天に生まれ、喜びを味わうこともあれば、地獄に落ちて苦しむこともあり、人間や動物に生まれ変わり、喜びや悲しみに満ちた状態を経験します。このように、私たちは輪廻の中でさまよい続ける幻のような存在です。ああ、なんと悲しいことでしょうか。仏の悟りから遠く離れた世界に生きる私たちは、覚りにどれほど遠くいるのでしょう。

ここで、仏陀(覚王)は、人々の迷いを哀れみ、救おうとされます。菩薩たちは忍耐の力(忍辱)をもって、人々を助け、正しい道へと導きます。広く教えの網を投げて、迷いの海で沈む魚を救い、高く法の網を張って、誤った方向に飛び去ろうとする鳥を引き止めます。智慧の刀で煩悩を断ち切り、教えの美味を煮込む鍋で迷いを浄化します。

その結果、人々は法身(仏の本質)、般若(智慧)、解脱(束縛からの解放)の三つの特質を備えた如来となり、常に清らかで楽しい境地で過ごせるようになります。そして、凡夫と聖者が一つに溶け合い、悟りに到達します。この因果を超えた教えの境地(無為の為)は、誰も計り知ることができない、不思議なものです。

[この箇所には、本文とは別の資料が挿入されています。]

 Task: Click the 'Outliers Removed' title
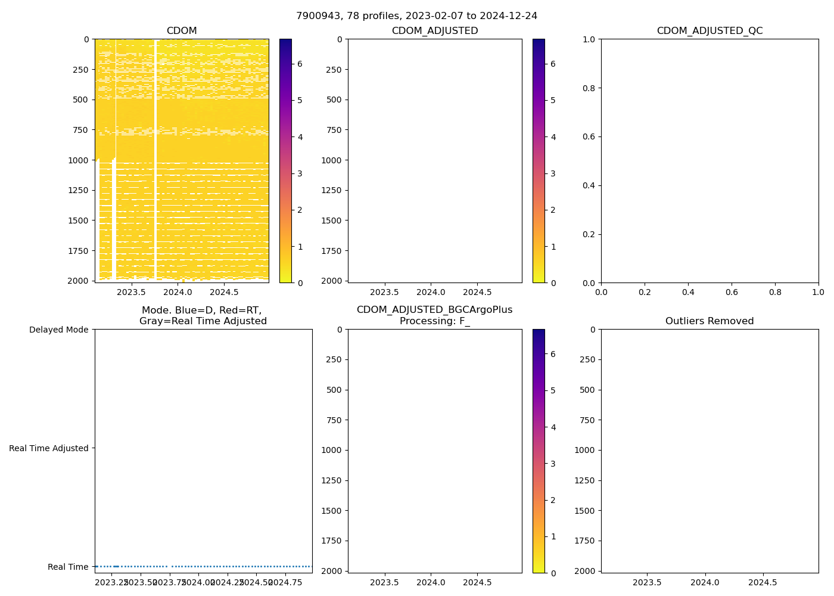(709, 321)
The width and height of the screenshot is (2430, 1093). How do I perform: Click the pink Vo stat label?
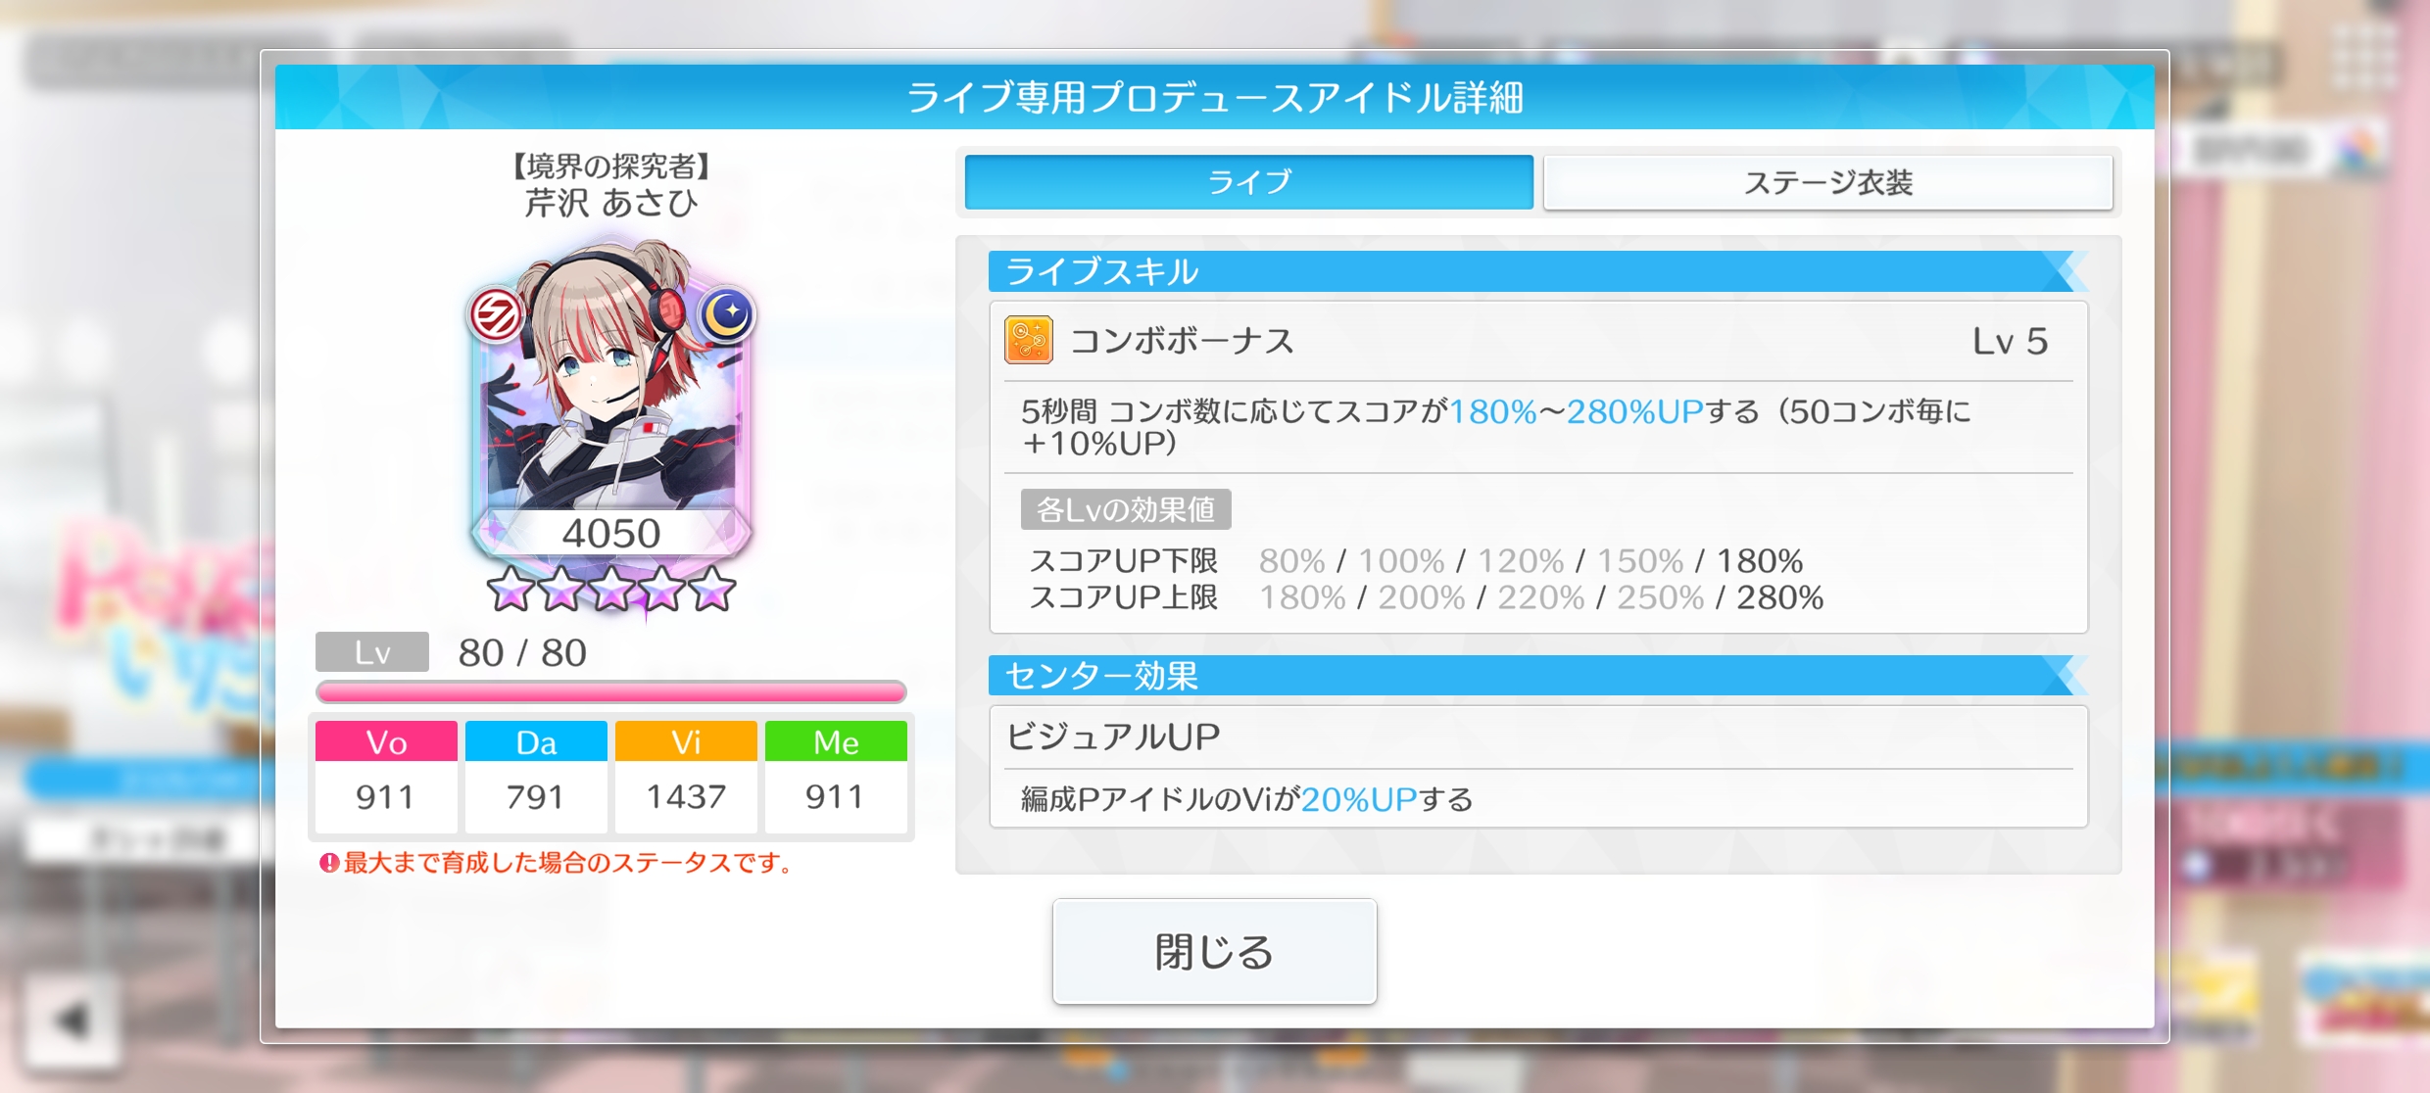pyautogui.click(x=386, y=741)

さて、亡くなった私の弟子である智泉について思い起こします。世俗的には彼は私の甥であり、出家後は私の最初の弟子でした。彼は孝行心に溢れ、私に24年間仕えてきました。金剛界と胎蔵界の教えをすべて修得し、真言密教の法を深く学び、正確に伝えました。

彼は口数少なく慎み深く、怒りを表に出しませんでした。その姿は、孔子の弟子であった顔回のようであり、釈尊の弟子である阿難のようでもありました。彼は私とともに修行し、日常生活でも離れることなく、私が飢えれば彼も飢え、私が喜べば彼も喜びました。彼はまさに、孔子にとっての顔回、釈尊にとっての阿難といえるでしょう。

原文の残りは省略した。